• Problem statement:
In the abstract on fentanyl biotransformation, why were several anesthetic agents tested for their effect on fentanyl metabolism? Answer in one to three sentences.

• Text segment:
|---|

BIOTRANSFORMATION OF FENTANYL .2. ACUTE DRUG-INTERACTIONS IN RATS AND MEN

Abstract

Rat tissue homogenates were used to study fentanyl biotransformation. The liver was shown to be the most important metabolizing organ, whereas extrahepatic metabolism occurred only to a minor degree in the kidneys. The products of oxidative desalkylation, phenylacetic acid and norfentanyl, could be identified as well as small amounts of p-hydroxy(phenethyl)fentanyl, which is pharmacologically still active. Major sex differences were observed, male rats showing nearly twice as much activity as female animals. Several anesthetic agents, often used in combination with fentanyl, were tested with respect to their influence on fentanyl metabolism. Most of them caused an inhibition of biotransformation and/or variations in product distribution, when they were added to in vitro incubations or given to the animals prior to enzyme preparation. This experimental design proved to be useful as a screening method to predict metabolic drug interactions. Halothane and enflurane, which are strong inhibitors in rats, were demonstrated to delay fentanyl metabolism in man. Fentanyl plasma levels under halothane anesthesia were more than twice as high as during neuroleptanesthesia. The importance of other agents, ketamine, promethazine or local anesthetics, remains to be examined. Variations of biotransformation reactions among patients as well as the reported drug interactions might explain some differences in fentanyl blood concentrations but must also be taken into account when intensity and duration of effects or side effects are discussed.

|---|

• Data:
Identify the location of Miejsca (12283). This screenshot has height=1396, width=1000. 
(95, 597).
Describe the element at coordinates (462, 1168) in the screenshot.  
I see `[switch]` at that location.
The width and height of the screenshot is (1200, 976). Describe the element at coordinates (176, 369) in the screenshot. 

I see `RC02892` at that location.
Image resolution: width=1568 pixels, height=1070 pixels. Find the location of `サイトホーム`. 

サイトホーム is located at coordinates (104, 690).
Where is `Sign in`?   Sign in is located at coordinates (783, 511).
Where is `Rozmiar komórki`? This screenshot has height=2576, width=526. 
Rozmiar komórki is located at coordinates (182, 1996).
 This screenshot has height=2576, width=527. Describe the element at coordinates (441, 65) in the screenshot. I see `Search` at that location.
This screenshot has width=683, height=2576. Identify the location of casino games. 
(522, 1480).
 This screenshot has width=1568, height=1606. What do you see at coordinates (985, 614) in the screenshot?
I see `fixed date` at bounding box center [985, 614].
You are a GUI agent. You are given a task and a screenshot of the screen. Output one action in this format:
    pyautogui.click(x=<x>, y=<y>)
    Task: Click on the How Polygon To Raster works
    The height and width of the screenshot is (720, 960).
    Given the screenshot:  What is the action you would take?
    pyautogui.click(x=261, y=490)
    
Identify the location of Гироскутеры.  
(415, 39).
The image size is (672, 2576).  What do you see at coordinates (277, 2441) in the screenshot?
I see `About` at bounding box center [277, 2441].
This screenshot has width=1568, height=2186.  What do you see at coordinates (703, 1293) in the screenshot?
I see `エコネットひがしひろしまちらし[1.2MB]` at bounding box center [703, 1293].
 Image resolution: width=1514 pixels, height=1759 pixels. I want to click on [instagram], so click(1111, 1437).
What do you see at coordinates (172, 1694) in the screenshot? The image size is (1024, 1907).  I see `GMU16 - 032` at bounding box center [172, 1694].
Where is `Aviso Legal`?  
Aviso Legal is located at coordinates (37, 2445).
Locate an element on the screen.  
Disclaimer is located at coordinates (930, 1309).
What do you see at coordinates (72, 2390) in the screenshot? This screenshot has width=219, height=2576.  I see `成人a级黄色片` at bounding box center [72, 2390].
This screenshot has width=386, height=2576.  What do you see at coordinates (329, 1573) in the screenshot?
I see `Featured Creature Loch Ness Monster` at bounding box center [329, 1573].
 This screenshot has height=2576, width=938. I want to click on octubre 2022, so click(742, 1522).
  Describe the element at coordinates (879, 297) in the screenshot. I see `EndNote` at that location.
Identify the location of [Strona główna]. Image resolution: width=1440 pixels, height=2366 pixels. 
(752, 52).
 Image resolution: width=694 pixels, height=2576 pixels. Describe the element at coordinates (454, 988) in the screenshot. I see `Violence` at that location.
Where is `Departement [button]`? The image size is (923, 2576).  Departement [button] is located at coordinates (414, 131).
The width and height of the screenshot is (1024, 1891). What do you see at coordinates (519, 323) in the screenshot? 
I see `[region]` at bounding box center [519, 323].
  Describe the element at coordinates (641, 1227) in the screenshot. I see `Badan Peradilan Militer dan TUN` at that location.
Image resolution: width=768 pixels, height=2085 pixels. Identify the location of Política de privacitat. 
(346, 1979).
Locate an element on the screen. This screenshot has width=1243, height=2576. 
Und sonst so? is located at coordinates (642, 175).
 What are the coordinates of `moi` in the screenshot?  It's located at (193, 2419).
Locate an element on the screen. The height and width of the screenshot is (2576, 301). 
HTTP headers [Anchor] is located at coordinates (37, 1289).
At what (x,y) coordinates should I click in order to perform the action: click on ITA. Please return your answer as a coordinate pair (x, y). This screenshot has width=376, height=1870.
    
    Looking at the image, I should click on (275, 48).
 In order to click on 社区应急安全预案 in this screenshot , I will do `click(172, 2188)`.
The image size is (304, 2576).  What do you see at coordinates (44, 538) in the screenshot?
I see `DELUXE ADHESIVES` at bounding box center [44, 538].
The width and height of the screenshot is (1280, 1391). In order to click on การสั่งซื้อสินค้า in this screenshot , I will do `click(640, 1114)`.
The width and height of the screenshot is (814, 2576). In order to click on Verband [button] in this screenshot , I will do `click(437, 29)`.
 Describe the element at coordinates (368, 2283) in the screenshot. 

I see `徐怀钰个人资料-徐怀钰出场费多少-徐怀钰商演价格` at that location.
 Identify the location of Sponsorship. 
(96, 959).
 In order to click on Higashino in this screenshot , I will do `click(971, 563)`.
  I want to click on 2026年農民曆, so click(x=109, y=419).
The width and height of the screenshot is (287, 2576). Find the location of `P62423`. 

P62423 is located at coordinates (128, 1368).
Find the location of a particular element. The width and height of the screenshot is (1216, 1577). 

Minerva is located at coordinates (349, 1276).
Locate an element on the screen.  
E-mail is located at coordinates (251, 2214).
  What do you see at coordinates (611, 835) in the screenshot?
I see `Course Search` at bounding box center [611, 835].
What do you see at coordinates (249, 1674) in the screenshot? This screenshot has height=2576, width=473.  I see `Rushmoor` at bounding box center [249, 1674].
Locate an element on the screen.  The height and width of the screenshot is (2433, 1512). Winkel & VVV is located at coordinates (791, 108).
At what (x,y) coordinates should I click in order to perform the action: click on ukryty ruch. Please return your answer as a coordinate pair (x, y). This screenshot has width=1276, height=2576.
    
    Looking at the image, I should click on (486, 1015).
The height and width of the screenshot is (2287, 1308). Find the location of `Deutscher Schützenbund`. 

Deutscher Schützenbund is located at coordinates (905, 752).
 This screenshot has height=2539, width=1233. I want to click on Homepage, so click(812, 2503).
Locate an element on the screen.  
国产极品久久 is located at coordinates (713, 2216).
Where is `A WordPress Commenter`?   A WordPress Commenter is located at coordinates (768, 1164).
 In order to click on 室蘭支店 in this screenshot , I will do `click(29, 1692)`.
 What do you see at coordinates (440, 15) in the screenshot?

|---|

• Exercise output:
They were tested because they are often used in combination with fentanyl.